もう一つが、単純に顔に何か異物を塗ることへの抵抗であると言えます。
墨は未だに体や顔に引っ付いた場合、異物であるという認識が強く、取れにくいのではないかという認識も未だに強いです。また、墨自体が厄除けの黒であるという認識が周囲に無い場合、やはり顔に墨を塗るという行為は単純に嫌がらせであるという認識しかもたらさず、本来の厄除けで塗る必要性があるという考えが現在の羽子板の羽根つきで墨を顔に塗るという考えに至らないのだととらえられているようです。
この黒を魔よけとして体に施すという文化ですが、日本ではお歯黒という文化があり、これも魔よけとして機能していた文化ですが、急速に廃れます。それはなぜかと言うと、ヨーロッパの人が日本に来日するようになると醜態な文化に見え奇抜な文化に見えたが故、日本人側もヨーロッパ人が普通に歯を晒しているのに、何か自分たちは異なる生活圏にいるように見えるということから急速に廃れた文化になります。
恐らくですが、羽子板の羽根つきで墨を塗るという文化もこの文化に当てはまり、実は海外でも魔よけで体を黒く染め上げること自体が廃れつつあります。その理由は、魔よけの概念がだんだんと薄れてきたことと、多文化が自国の文化に入ることで何かおかしい文化じゃあないか、恥かしい文化じゃあないかという概念が生まれ、近年では、インディアンの方々もショーとしては昔のそうした体に黒い顔料を塗り厄除けの祈祷をしますが、日常生活において厄除けの儀式をすることも少なくなり日常生活で黒い顔料などを使用することはなくなっています。

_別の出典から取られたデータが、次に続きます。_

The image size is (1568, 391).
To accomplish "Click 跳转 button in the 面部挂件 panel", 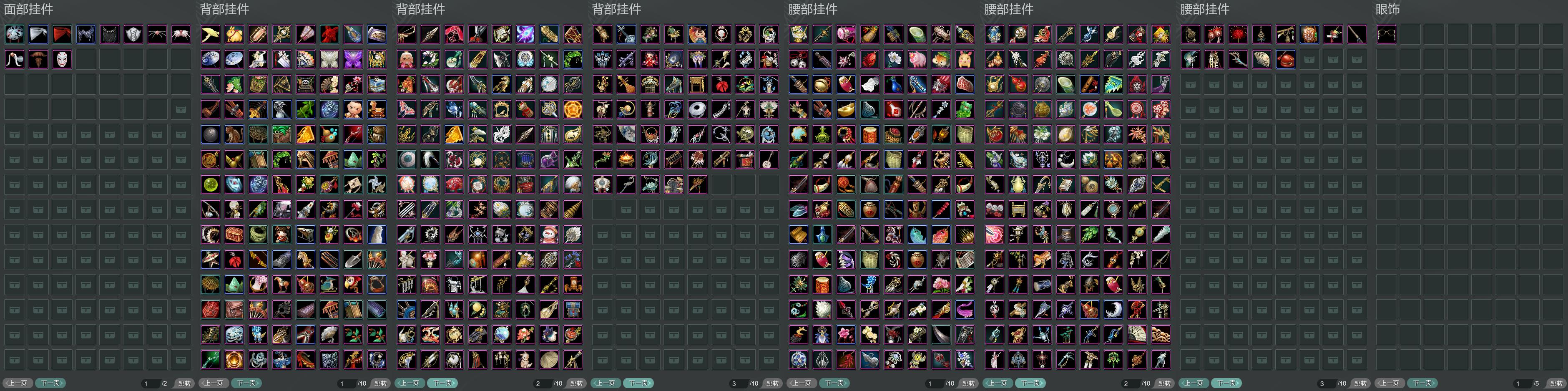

羽子板の羽根つきで顔などに墨を塗ることは厄除けの意味で塗っていましたが、だんだんと西洋の文化など様々な文化が日本に入ることで、体の一部に厄除けと称して黒い物を塗ることはだんだんと嫌がらせでしかないという風潮へと変化し、羽子板の羽根つきは儀式ではなく、一種のスポーツであるという認識へと変化したので、もはや墨を塗る行為自体がタブーであるとしたのが現在の羽子板の羽根つきになっているようです。
周囲ではいまだ羽子板で羽根つきをしている方がいますがやはり、墨を持ち、墨を塗るようなことはしておらず、その理由も、衣服が汚れることの他、知り合いや友達に対して墨を塗るのは嫌がらせになるという観点から行わないとしています。
お友達の親御さんが恐らく墨を塗ること自体を許可しないためもはや、羽子板の羽根つきの遊びにおいて顔などに墨を塗るという文化は少ないのではないかと思います。伝統を重んじる場合、必要であると思いますが、羽根つきで羽を打ち込む側も罰ゲームを相手に与えるという考えを持てば本来の羽根つきと異なる意味になるため、本来の羽根つきの意図に反するため望ましくないかもしれません。